HOUSTON – A Jackson law firm has been hired by the Houston School District Board of Trustees to provide legal services in an effort to get the roof fixed at the Houston School of Science and Technology.
School board trustees met March 6, and after a 40-minute executive session with NewPath consultant Warren Bowen, voted unanimously to hire Jernigan, Copeland & Anderson, a Ridgeland firm specializing in construction law.
The need for a new attorney arose after the board discovered previous attorneys Bill Murphree and Gary Carnathan allegedly had a conflict of interest in the district’s suit to get a leaking roof at the Houston School of Science and Technology fixed.
Trustees also approved the payment of $2,293.38 to NewPath for consulting work.
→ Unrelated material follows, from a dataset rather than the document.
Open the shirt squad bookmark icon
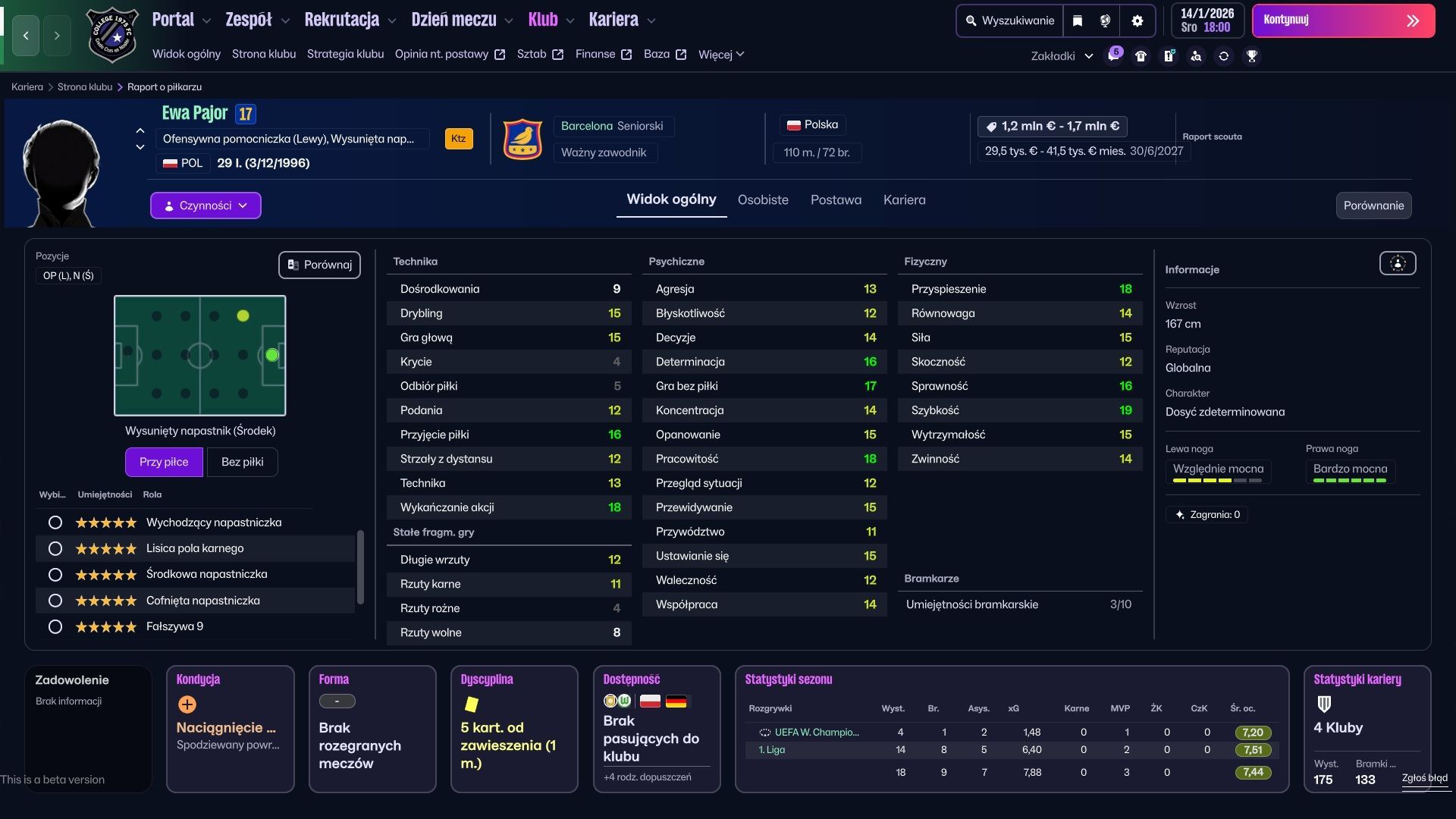The image size is (1456, 819). tap(1141, 56)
The board was approached about paying an invoice from NewPath of $21,629.18 at their April 2013 meeting.
These decisions are part of the district’s on-going effort to find out why a roof installed approximately three years ago has not stopped leaks at the School of Science and Technology, formerly known as the Vo-Tech Center.
The district’s legal battle has named roofing material maker GAF, contractor Copper Top Roofing and project architect Pryor & Morrow as potential litigants.
The district contracted with Copper Top in 2010 to fix the roof at a cost of $240,000. The school board has repeatedly contacted architect Roger Pryor and Copper Top since the roof was installed saying they are not satisfied with the work.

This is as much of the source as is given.